Arrows peppered its flank from Wikis’ rooftop perch.
Din’s anvil struck from above, forcing the dragon’s head downward — straight into Din’s waiting hammer.
“So I brought him back with a spell,” he grunted.
It reeled.
Yak slid beneath its belly, carving a vicious line with his shortsword as he passed.
It writhed.
“And I took off his head,” Umberto huffed — then buried the axe so deep he couldn’t yank it free.
It howled in pain, fury, and utter disbelief.
“ENOUGH!” The dragon roared, its wings snapping open.
The gust hit like a storm front. Dust, ash, and debris exploded outward in a choking wave. The ground shook. The few remaining market stalls shattered. Stone crunched beneath the force.
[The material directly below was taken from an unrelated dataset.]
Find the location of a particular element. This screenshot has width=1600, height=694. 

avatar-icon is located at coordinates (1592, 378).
Day’s lightning connection severed mid-stream as he stumbled backward, coughing, arms shielding his eyes. The magical hum that had tethered him to the beast vanished like a snuffed candle.
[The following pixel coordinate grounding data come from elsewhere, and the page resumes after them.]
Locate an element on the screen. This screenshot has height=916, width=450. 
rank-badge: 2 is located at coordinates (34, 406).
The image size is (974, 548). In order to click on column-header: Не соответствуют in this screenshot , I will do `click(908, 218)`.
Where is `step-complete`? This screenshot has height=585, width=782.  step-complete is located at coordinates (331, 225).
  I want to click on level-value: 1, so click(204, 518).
The others were thrown like ragdolls across the square, scattered by the shockwave. Din slammed into a cart. Carrie tumbled skyward, thudding into the cathedral spire. Trunch disappeared in the smoke. Yak landed in a slide, already reaching for a blade. Umberto grunted as he hit stone and bounced.
Then seconds of silence.
The wrong kind of silence.
The air grew heavy. The dust began to glow with a sinister, embered shimmer. Shadows danced strangely in the thick haze. The temperature rose. Instantly and horrifically. From somewhere within the swirling ash, light bloomed, blinding and white-hot.
And then … Dragonfire. Dust, ash and smoke gave way to vengeful, searing flame.
A torrent of incandescent fire screamed across the square, incinerating wood, melting iron, turning stone to glass. Shutters ignited. Flags disintegrated.
The scream of fire drowned out everything.